Problem requirements -> An exact copy of the data below is needed; please leave out any pictures.
*** Excerpted records ***
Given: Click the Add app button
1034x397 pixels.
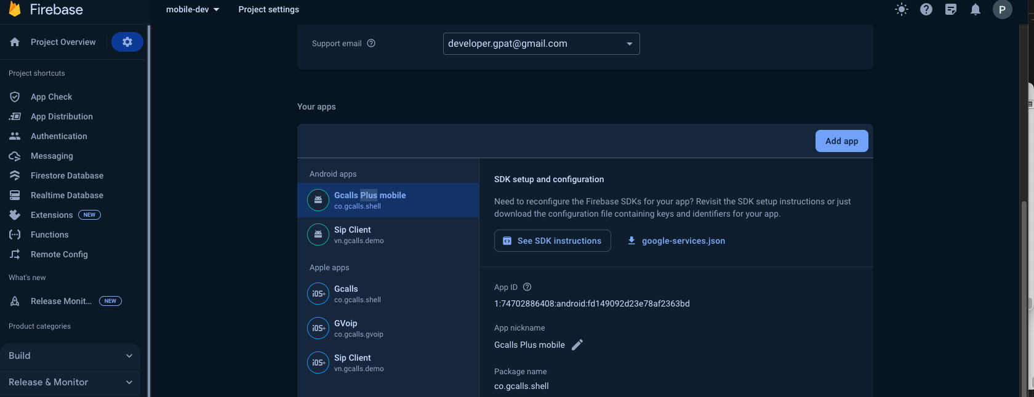Looking at the screenshot, I should [841, 141].
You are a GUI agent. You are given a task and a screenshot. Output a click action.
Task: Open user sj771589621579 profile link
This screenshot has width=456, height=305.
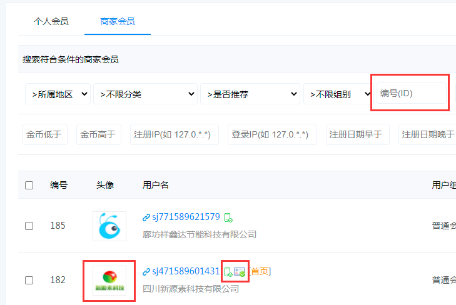(x=186, y=218)
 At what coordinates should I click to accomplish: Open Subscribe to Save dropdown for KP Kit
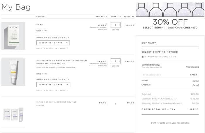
*** End of Excerpted records ***
Exercise answer ->
Given: Click the Add app button
1034x397 pixels.
Looking at the screenshot, I should [841, 141].
You are a GUI agent. You are given a task and a screenshot. Output a click action.
Task: Open user sj771589621579 profile link
This screenshot has width=456, height=305.
(x=186, y=218)
 At what coordinates should I click to accomplish: Open Subscribe to Save dropdown for KP Kit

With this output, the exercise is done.